Ab-Fab. Yellowface and Comedy.

I am pleased that Margaret Cho has taken the heat on this Yellowface thing with AbFab the film. I like her and she has brought the term to a wider audience in UK, who have never heard or thought of such things. Raising the idea that this kind of casting is out of order in a big publicity wave is a great warning shot across the bows for others contemplating it.

Margaret Cho
The brilliant Margaret Cho – I hired her brother Hahn in his first acting job after drama school!

I do, however, think that the role needs to be seen in context before people kick off. Jennifer Saunders (with Dawn French) has been consistently the funniest woman in Britain for 3 decades and never at the expense of minority groups. It would be incredible if she were to slip up now – especially at the expense of East Asians, the most historically under-represented ethnic minority group in Britain.
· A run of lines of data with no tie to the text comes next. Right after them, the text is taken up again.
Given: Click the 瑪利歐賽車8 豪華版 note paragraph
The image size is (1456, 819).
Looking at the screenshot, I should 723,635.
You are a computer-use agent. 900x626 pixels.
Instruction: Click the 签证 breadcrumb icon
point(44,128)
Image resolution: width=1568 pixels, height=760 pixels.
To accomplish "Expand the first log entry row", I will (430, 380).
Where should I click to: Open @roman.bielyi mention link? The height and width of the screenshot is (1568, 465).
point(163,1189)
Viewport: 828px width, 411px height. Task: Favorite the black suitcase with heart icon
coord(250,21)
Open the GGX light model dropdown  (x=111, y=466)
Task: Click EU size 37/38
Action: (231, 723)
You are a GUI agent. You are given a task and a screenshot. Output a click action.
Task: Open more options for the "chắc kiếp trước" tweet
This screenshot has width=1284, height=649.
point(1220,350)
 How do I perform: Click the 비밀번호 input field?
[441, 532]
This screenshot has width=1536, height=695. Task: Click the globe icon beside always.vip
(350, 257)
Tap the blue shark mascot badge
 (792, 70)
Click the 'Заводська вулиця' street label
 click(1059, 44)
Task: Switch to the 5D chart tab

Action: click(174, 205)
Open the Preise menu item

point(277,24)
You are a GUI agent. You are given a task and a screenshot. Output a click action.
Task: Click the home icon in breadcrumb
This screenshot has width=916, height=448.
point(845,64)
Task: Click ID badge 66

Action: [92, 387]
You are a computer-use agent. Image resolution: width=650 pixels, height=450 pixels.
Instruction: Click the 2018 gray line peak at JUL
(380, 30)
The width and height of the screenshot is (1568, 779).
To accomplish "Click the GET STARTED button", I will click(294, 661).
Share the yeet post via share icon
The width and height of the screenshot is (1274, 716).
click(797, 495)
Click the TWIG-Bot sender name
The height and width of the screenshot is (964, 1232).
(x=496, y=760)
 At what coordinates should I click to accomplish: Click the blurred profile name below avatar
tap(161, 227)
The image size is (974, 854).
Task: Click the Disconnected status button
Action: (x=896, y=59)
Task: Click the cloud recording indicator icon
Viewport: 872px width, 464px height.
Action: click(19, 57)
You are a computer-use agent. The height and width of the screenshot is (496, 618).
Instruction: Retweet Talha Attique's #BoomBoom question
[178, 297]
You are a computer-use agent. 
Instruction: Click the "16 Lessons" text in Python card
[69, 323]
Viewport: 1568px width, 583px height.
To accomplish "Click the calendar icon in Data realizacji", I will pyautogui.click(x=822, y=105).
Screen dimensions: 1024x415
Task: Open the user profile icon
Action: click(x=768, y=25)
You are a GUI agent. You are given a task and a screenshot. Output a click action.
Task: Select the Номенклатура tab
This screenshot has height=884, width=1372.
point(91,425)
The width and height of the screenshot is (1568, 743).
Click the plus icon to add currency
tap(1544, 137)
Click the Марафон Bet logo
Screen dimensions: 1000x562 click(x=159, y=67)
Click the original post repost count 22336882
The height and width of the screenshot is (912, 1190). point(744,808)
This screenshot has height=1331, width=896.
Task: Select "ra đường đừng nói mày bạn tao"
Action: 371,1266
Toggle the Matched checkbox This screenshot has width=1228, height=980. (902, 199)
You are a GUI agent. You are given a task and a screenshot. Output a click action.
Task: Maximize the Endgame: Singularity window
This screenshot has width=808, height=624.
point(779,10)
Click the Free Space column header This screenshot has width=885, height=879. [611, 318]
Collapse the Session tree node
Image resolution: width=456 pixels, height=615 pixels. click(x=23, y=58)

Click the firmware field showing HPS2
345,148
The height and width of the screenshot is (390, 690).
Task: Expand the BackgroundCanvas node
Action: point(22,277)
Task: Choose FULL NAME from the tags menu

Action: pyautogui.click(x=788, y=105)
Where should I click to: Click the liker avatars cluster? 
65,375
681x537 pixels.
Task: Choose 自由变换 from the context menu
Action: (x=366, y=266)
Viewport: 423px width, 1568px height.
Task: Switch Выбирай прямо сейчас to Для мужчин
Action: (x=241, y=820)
I went up for Mrs Brown’s Boys-D’ Movie and it was for a Chinese role that was so racist, that I had to mention it at the audition. The dialogue was all, “me no likee” etc.  The casting director told me that it wasn’t meant to be racist, and that it must have only come across like that when reading it because Brendan the writer was dyslexic! We were talking at cross purposes, and my speaking up scuppered my chances of being seen again by this woman … but my warnings must have been heeded because they re-wrote the part to become a white guy who thought he was Chinese for some reason; a clever device, which avoided criticism of racism (and one fewer part for a Chinese actor! Doh!).  It would be incredible that Mrs Brown’s Boys would take steps to avoid being insulting to East Asians and yet Jennifer Saunders would not.

Ab Fab
Jennifer Saunders and Joanna Lumley

I believe it is possible, given Margaret Cho and anyone else complaining has not read the script nor seen the scenes, that Ab Fab’s casting may be similar to that which Mrs Brown’s Boys eventually settled upon.   Or it may be Sacha Baron Cohen-like, which would be 1. funny and 2. not racist, but satirising racism and racism towards East-Asians itself. It could be, for example, that Krankie’s character is not Japanese at all, but that people think she is because she has a stupid fake name.  It then would be a joke on Patsy and Edina for falling for faux-orientalism from an obvious fraudster.

The point is: that casting blackface or yellowface in comedy in itself is not racist, which is what Margaret Cho assumes here.  The best recent example of where it is not is Robert Downey Jr in Tropic Thunder.   This is not racist because the joke is on Downey Jr’s character, who is so up himself that he doesn’t realise how offensive he is being by blacking up.

This is why I have advised Equity to wait before wading in, taking a stance on this film and embarrassing itself.  Equity is now waiting to hear from the film’s producers, which response will be enlightening.

If anyone has earned our comedy trust, it is Jennifer Saunders.  If she lets us down, then it is another matter and I will be at the forefront of giving it both barrels here and via Equity.  Let us wait and see and let Margaret take it in the meantime.